When I first heard about Tyranny, Obsidian’s latest RPG, I was a little sceptical. The marketing suggested the “it’s good to be bad” philosophy of Dungeon Keeper, a simple inversion that may be humorous and perversely satisfying, but ultimately not very interesting. Moreover, they had a tough act to follow: Pillars of Eternity, as far as I’m concerned, was a genuine masterpiece and one of the very best RPGs of its kind of any period. Would Tyranny be more of the same with a different coat of – blood red – paint?
I’m relieved to say that Tyranny surprised me on many levels. Let’s start with its depiction of evil. Tyranny is set in a world of constant warfare and hegemonic evil. The Overlord Kayros – an ancient, unseen force that is more god than emperor – has subjugated nearly the whole of the known world through armed forces and the so-called Edicts, magical proclamations that can bring ruin to whole regions. The last bastion of independence is a remote region called the Tiers, a collection of small kingdoms and cities.
At the beginning of the game, Kayros’ armies, the Disfavored and the Scarlet Chorus, invade the Tiers. The former is a disciplined elite force, the latter a raging mob, and the first hours of the game are spent negotiating between the two, choosing sides, or trying to mediate. For anyone familiar with D&D, this may sound like the old-fashioned distinction between lawful and chaotic evil, and in some ways, it is. But the actual scenarios you encounter are far less dry than this abstract distinction suggests. Both factions are irredeemably evil, but you will be torn between them.

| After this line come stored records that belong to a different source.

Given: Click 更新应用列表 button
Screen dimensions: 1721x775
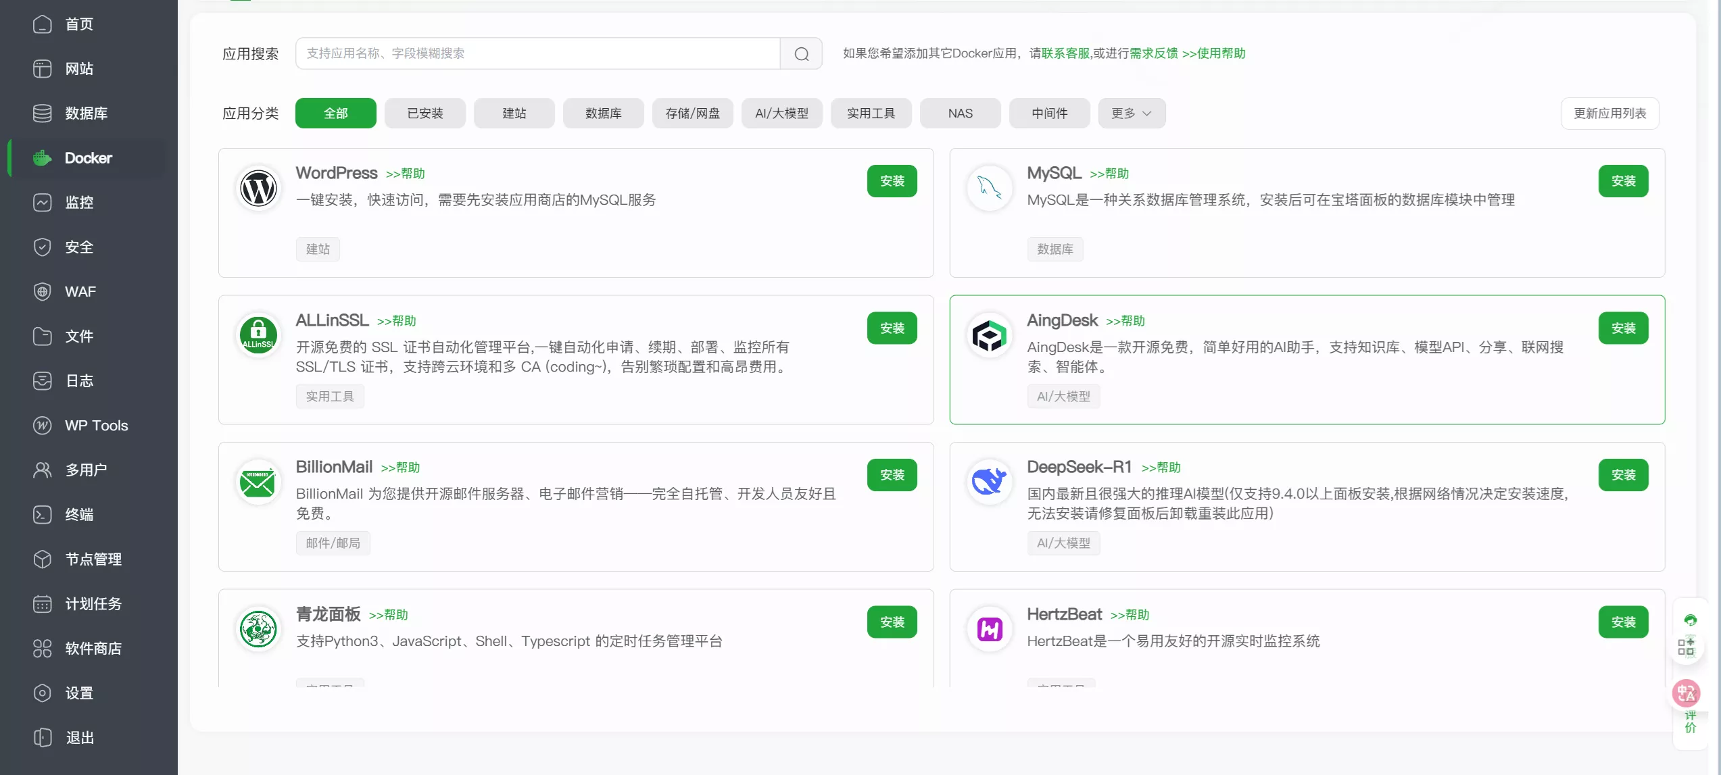Looking at the screenshot, I should [1609, 114].
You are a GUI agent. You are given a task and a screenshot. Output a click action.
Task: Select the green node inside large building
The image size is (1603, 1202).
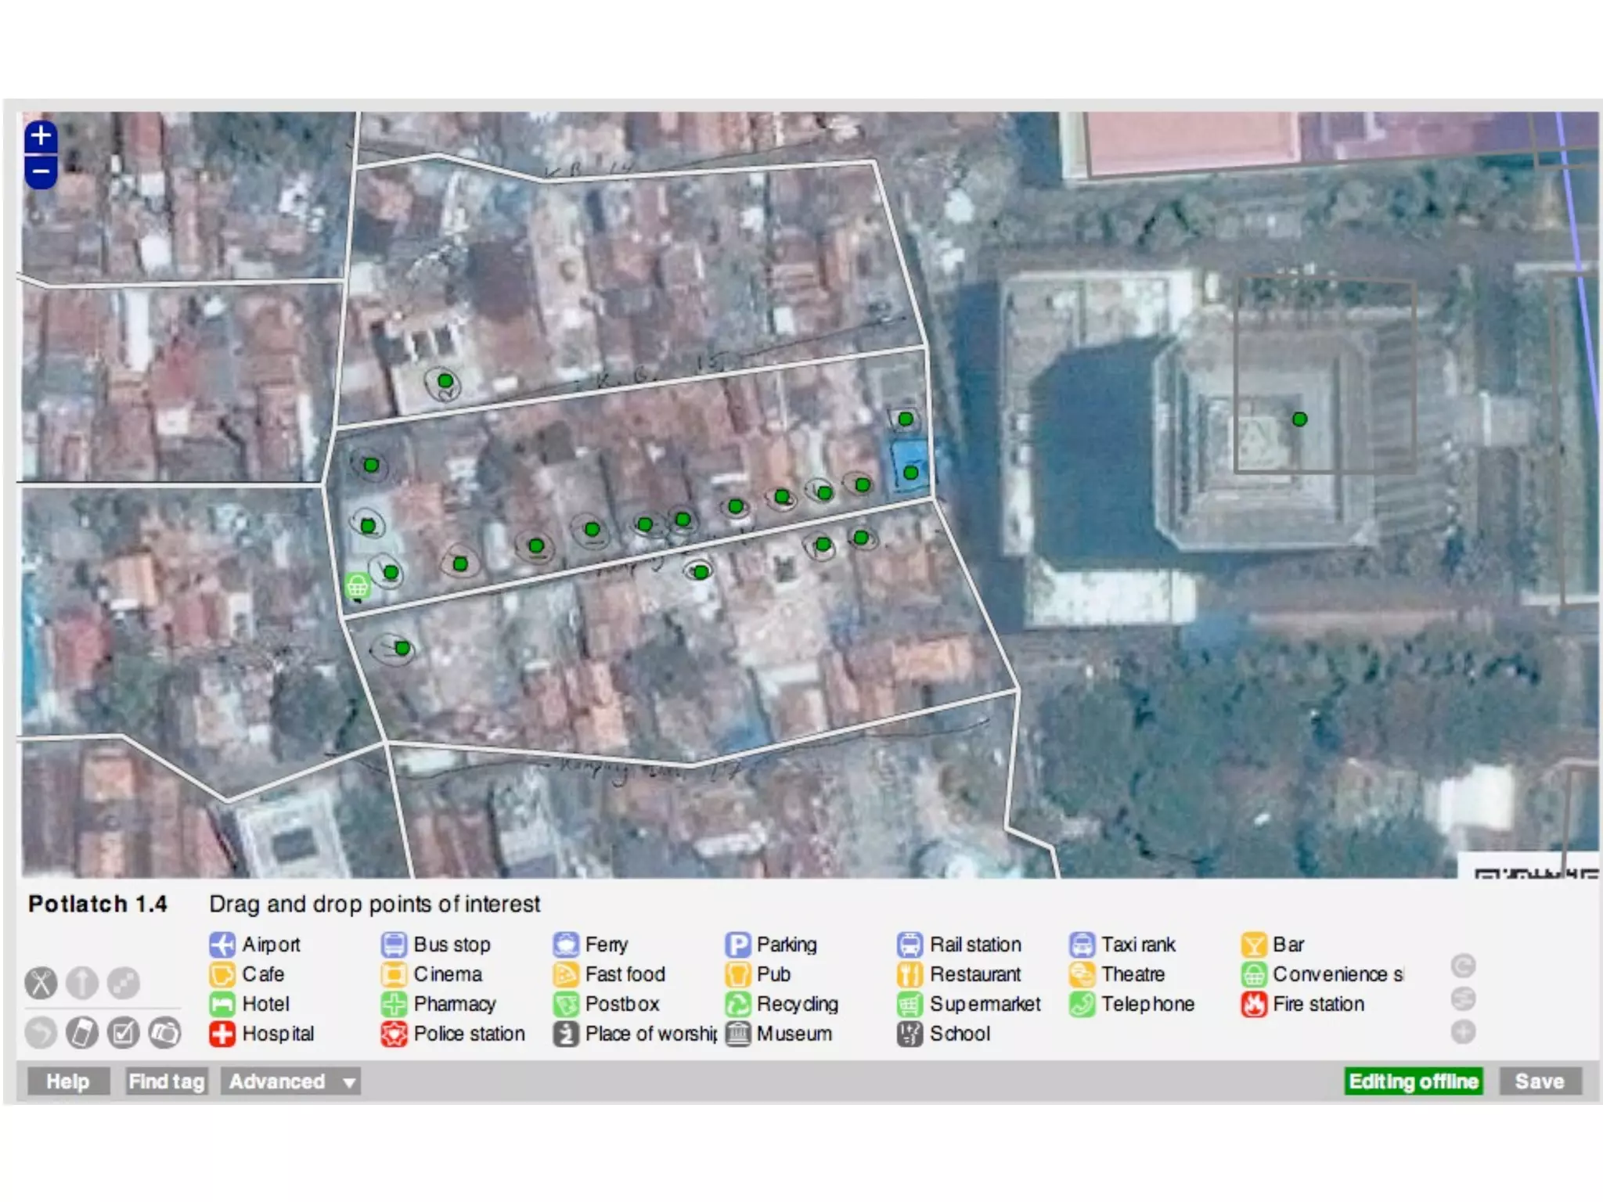point(1299,419)
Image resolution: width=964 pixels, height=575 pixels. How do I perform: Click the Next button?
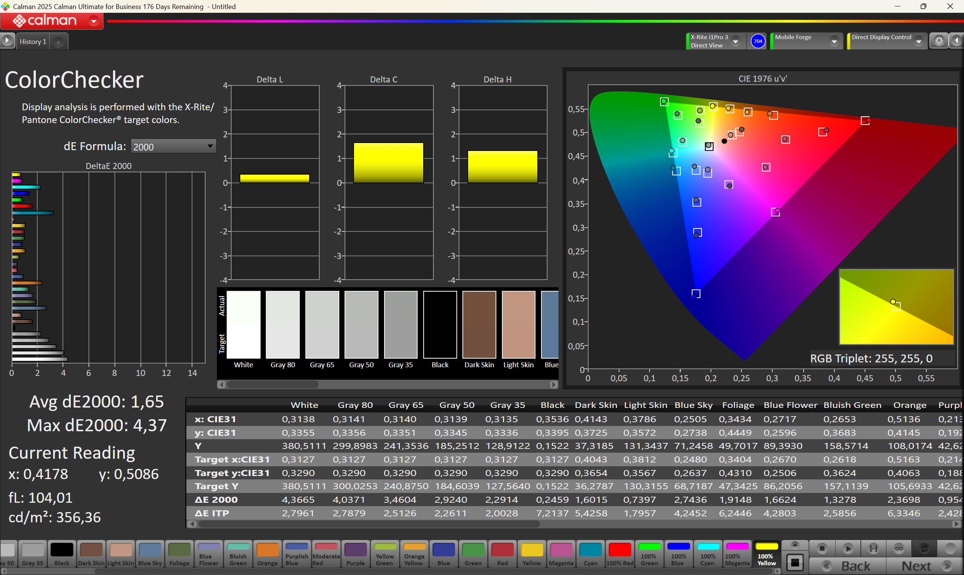pos(924,566)
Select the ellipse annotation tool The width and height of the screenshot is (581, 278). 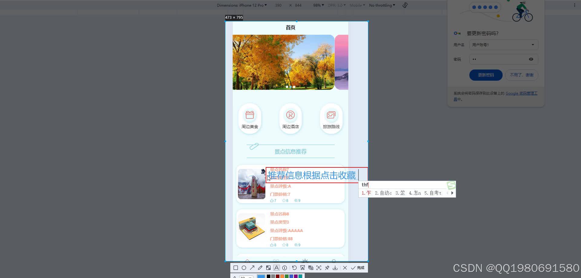(244, 268)
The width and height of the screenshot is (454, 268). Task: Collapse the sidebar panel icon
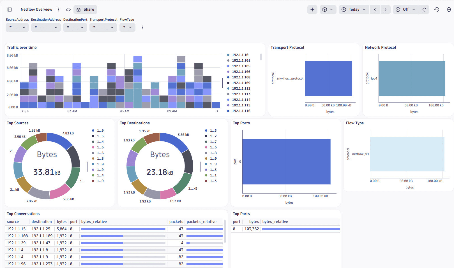[x=9, y=9]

The elite Disfavored are contemptuous of the lives of ‘common’ people and gladly follow duty into whatever atrocities it leads them. But they are also honest and honour bound. The Scarlet Chorus, on the other hand, is a plague of locusts ravaging the land, slaughtering civilians on its way. At the same time, however, they are strangely egalitarian and meritocratic, allowing even their enemies to join and rise in their ranks. Make no mistake: this isn’t about moral grey areas. The Overlord and his armies are indisputably evil. But it isn’t a singular, monolithic evil, but a composite one formed by many different people and through different, often incompatible agendas. It’s a game about shades of black, not grey.